Troy Alexander

Profile
- Position: Defensive tackle

Personal information
- Born: August 16, 1971 (age 54) Edmonton, Alberta, Canada
- Height: 6 ft 0 in (1.83 m)
- Weight: 245 lb (111 kg)

Career information
- College: Eastern Washington
- CFL draft: 1995: Bonusth round, 4th overall pick

Career history
- 1995–1997: Saskatchewan Roughriders
- 1998: BC Lions
- 1999: Montreal Alouettes*
- * Offseason and/or practice squad member only

= Troy Alexander =

Canadian gridiron football player (born 1971)

Troy Alexander (born August 16, 1971) is a Canadian former professional football defensive tackle who played for the Saskatchewan Roughriders, the BC Lions, and the Montreal Alouettes of the Canadian Football League. From 1995 to 1998, he played in 48 regular season games and recorded 68 tackles and 12 sacks. He also recovered two fumbles and deflected one pass.

== Professional career ==

Prior to the 1995 CFL draft, Alexander was considered to be the most talented defensive lineman available based on his participation at a CFL evaluation camp. He was widely projected to be taken in the first two rounds of the draft. Alexander was selected in the bonus round with the fourth overall pick of the draft by the Saskatchewan Roughriders. (Note: The 1995 CFL Draft included a bonus round before the first round, where all teams who met the new $2.5 million salary cap would receive an extra pick.) As a rookie, he played in 16 regular season games and made 24 tackles and one sack. Alexander was the Roughriders' nominee for Rookie of the Year. He recorded 13 tackles through 10 games in 1996 after missing over a month due to a back injury.
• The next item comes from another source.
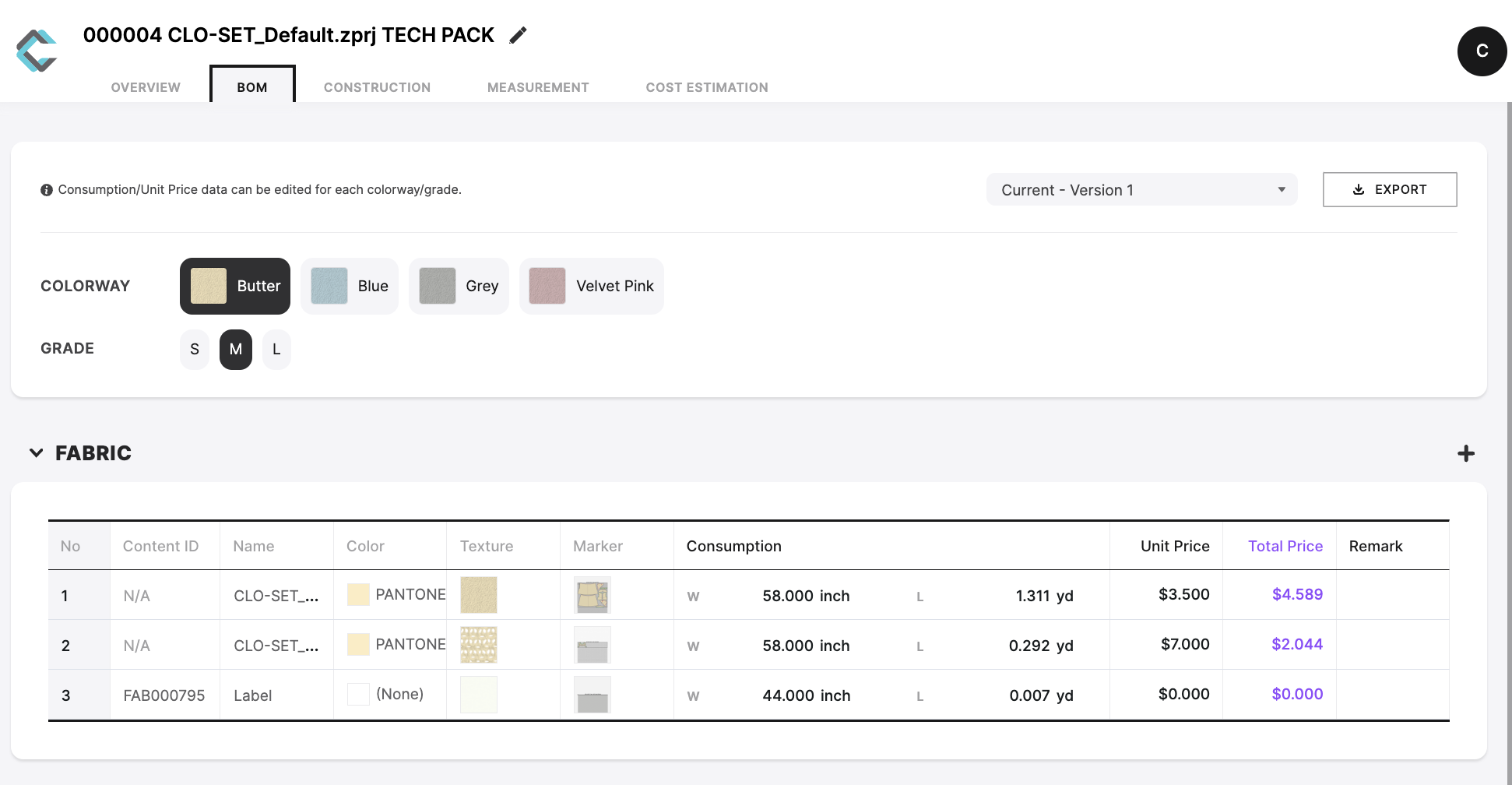Open the Current - Version 1 dropdown
Image resolution: width=1512 pixels, height=785 pixels.
coord(1141,189)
Alexander had his most successful season in 1997. He recorded three sacks on July 4 against the Edmonton Eskimos and led the CFL in sacks through the end of July. Alexander made 28 tackles and 10 sacks in 1997, both career-highs. He played in his only Grey Cup in the postseason, where the Roughriders lost the 85th Grey Cup to the Toronto Argonauts 47–23. Alexander became a free agent before the 1998 season and signed with the BC Lions. He dealt with injuries in 1998, playing in only 10 games. The Montreal Alouettes acquired Alexander for training camp in 1999, but he left following a knee injury.